Exercise instructions: Write out the entries from the line containing "Select the label 41110V" through the line containing "Click the purple", both included, character for character. Leave the pictures out of your copy.

The records:

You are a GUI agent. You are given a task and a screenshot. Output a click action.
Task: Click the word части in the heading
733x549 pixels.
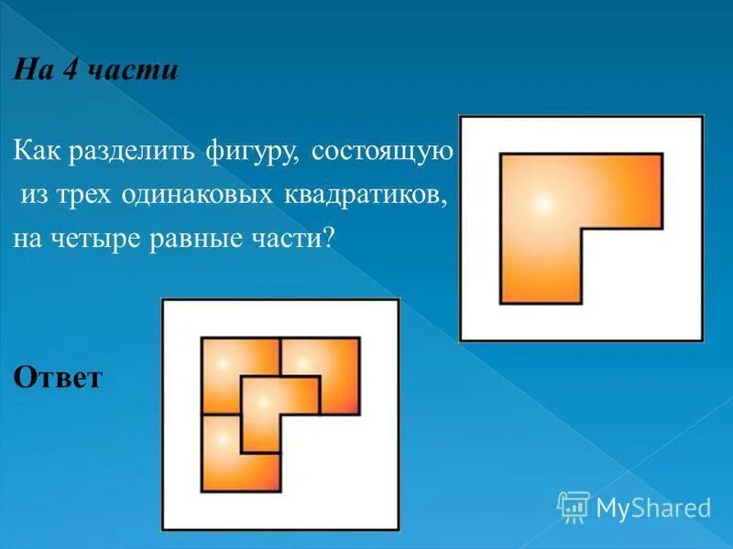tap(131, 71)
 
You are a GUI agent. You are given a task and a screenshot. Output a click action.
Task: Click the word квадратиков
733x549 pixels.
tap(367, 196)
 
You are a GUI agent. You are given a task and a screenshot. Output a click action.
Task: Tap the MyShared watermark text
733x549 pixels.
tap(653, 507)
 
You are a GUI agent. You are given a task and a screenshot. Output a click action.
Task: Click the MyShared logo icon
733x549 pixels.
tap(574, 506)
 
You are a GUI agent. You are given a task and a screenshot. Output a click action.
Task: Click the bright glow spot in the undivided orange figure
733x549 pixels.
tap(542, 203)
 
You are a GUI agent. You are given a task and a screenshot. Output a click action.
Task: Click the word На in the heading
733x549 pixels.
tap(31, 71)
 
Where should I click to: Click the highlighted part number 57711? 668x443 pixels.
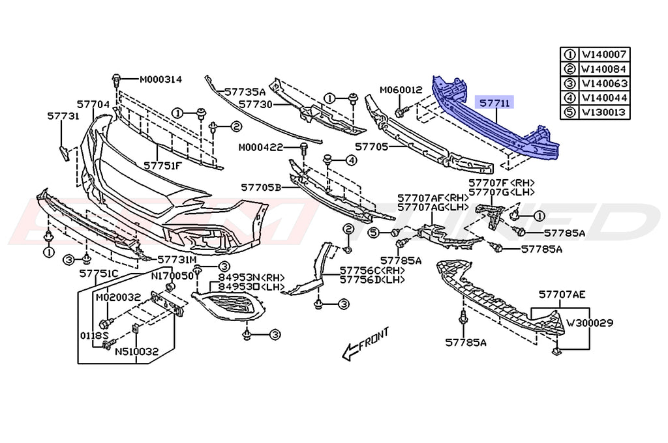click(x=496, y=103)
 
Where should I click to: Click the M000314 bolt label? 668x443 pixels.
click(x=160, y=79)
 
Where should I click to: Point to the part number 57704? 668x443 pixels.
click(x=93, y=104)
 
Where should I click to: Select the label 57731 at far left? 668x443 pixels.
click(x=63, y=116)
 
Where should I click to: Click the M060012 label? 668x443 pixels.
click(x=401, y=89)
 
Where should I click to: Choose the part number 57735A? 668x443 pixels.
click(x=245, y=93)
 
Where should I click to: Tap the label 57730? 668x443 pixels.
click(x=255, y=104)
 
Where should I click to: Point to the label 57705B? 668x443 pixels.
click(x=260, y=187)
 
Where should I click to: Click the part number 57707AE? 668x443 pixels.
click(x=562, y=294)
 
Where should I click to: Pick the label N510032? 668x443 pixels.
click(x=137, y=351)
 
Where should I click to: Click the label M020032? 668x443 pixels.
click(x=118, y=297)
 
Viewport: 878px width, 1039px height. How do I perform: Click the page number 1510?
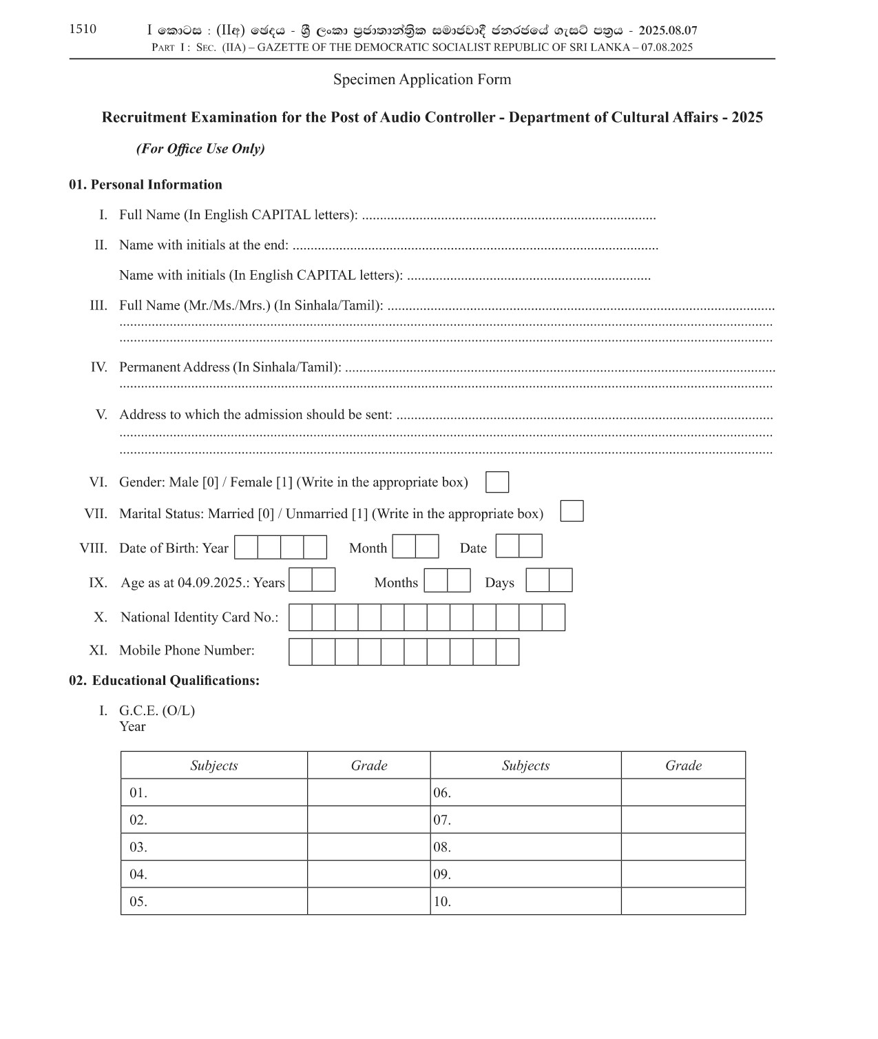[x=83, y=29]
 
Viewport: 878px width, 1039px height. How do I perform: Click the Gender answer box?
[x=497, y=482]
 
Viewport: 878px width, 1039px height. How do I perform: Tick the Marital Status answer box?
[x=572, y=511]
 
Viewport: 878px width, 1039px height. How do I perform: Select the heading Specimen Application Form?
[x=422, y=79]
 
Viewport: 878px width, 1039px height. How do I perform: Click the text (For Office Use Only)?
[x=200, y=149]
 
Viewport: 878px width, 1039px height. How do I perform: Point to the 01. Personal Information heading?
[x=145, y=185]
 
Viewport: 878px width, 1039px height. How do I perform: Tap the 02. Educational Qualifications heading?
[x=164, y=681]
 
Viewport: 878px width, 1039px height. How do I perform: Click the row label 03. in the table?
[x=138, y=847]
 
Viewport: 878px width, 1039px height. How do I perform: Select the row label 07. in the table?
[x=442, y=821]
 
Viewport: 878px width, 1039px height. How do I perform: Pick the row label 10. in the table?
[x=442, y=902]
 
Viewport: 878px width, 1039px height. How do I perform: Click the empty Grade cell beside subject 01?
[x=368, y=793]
==
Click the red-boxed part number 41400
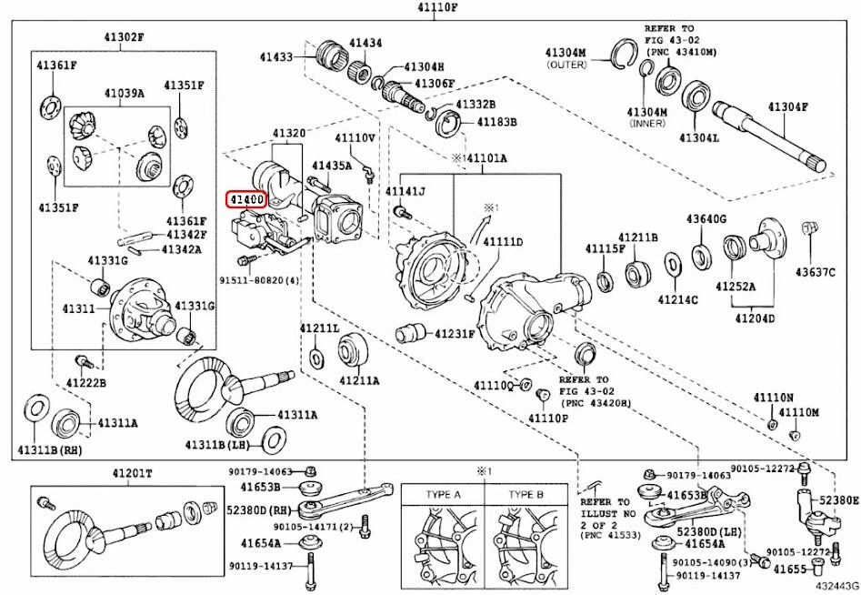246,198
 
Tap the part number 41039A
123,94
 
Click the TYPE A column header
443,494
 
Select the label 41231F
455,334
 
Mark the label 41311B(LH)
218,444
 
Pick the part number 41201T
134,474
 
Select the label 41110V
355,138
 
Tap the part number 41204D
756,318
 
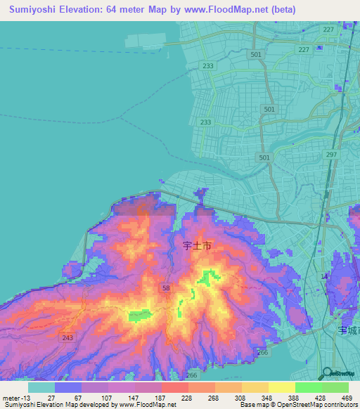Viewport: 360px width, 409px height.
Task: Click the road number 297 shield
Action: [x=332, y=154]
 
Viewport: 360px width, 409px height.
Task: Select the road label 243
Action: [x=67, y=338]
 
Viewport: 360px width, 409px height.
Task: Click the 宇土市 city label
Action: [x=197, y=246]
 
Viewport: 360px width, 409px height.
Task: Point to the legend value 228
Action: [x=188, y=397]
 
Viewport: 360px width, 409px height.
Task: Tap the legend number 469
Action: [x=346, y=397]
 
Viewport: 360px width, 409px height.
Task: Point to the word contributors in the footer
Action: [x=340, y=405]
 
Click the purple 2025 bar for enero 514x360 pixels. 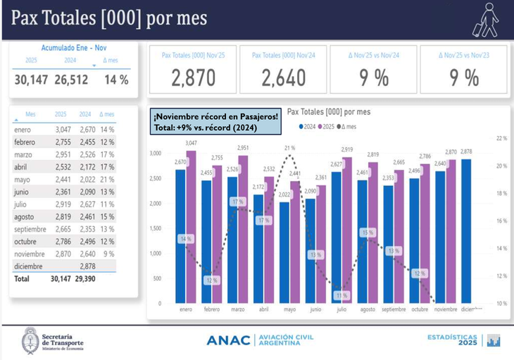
* * *
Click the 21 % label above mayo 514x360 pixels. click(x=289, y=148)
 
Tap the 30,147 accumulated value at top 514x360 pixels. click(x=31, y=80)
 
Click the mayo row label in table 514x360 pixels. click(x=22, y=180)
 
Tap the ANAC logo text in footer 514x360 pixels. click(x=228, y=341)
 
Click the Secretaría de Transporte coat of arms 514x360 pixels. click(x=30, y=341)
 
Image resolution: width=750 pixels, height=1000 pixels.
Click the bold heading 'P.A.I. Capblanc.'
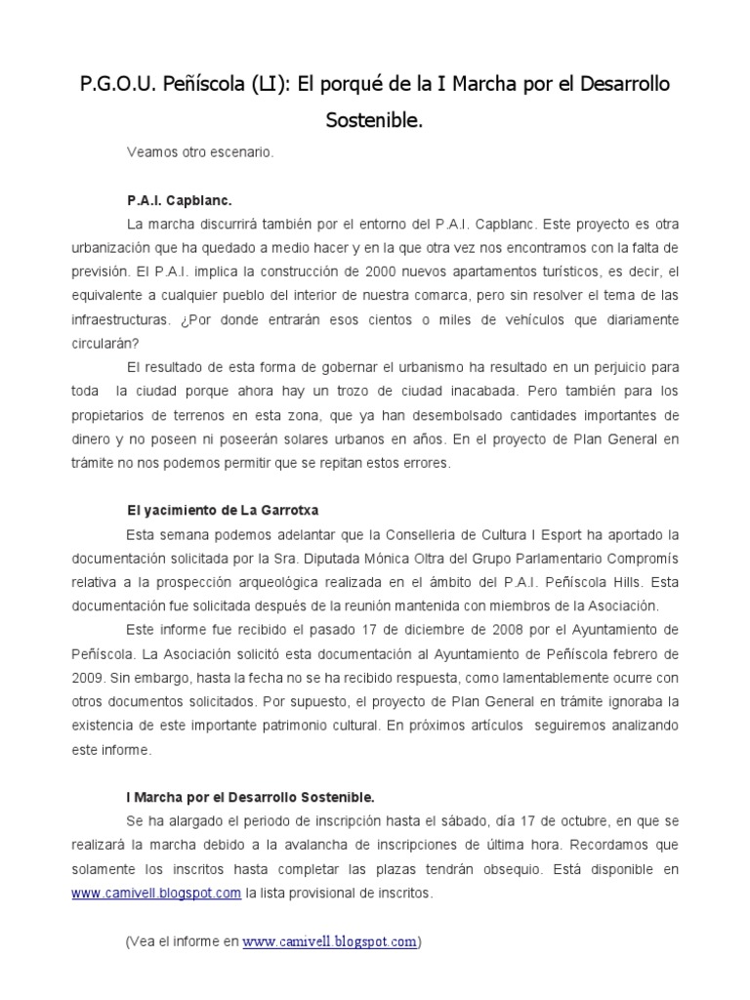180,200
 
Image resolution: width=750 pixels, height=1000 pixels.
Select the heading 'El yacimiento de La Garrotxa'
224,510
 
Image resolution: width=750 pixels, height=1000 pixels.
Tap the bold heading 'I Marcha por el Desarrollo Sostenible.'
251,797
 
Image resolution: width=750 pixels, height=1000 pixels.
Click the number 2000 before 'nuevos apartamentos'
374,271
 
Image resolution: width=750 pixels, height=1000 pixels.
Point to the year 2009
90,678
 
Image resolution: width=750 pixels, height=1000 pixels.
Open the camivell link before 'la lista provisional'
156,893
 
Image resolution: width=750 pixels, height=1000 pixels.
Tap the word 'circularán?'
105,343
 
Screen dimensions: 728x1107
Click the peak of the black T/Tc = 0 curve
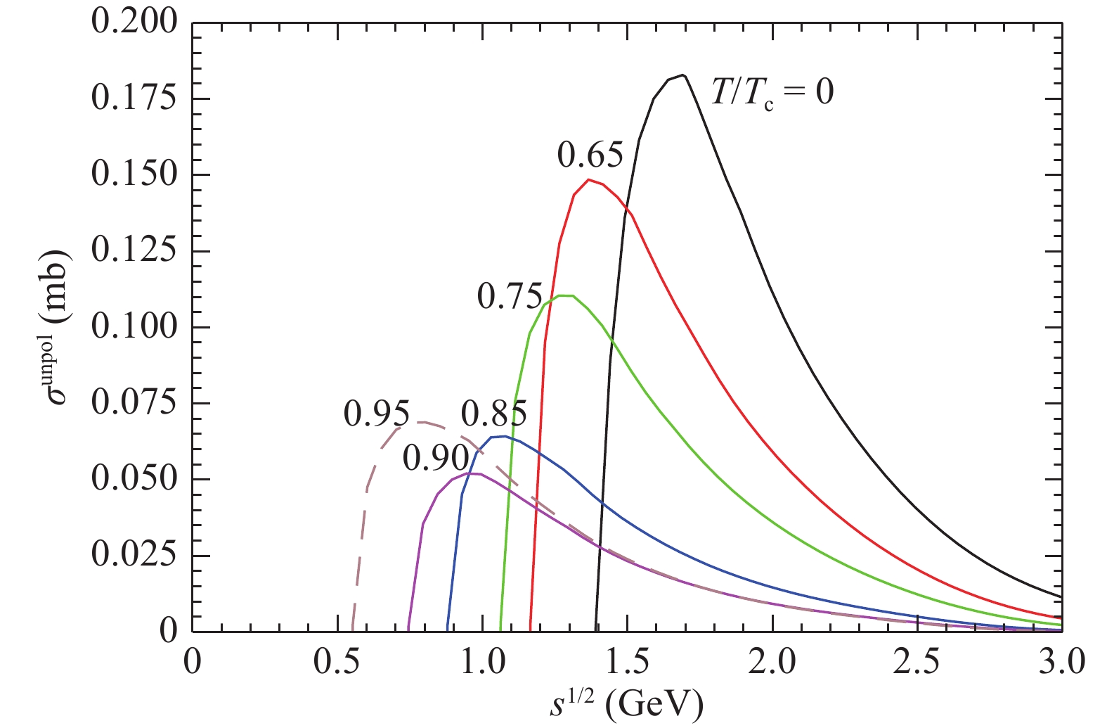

Expected answer:
Select the label 41110V
355,138
 
Tap the part number 41204D
756,318
 
Viewport: 360px width, 409px height.
Task: Click the road number 297 shield
Action: [x=332, y=154]
 
Viewport: 360px width, 409px height.
Task: Select the road label 243
Action: [x=67, y=338]
 
Viewport: 360px width, 409px height.
Task: Click the 宇土市 city label
Action: [x=197, y=246]
 
Viewport: 360px width, 409px height.
Task: Point to the legend value 228
Action: [x=188, y=397]
 
Viewport: 360px width, 409px height.
Task: Tap the legend number 469
Action: [x=346, y=397]
 
Viewport: 360px width, 409px height.
Task: Point to the word contributors in the footer
Action: [x=340, y=405]
 
Click the purple 2025 bar for enero 514x360 pixels. 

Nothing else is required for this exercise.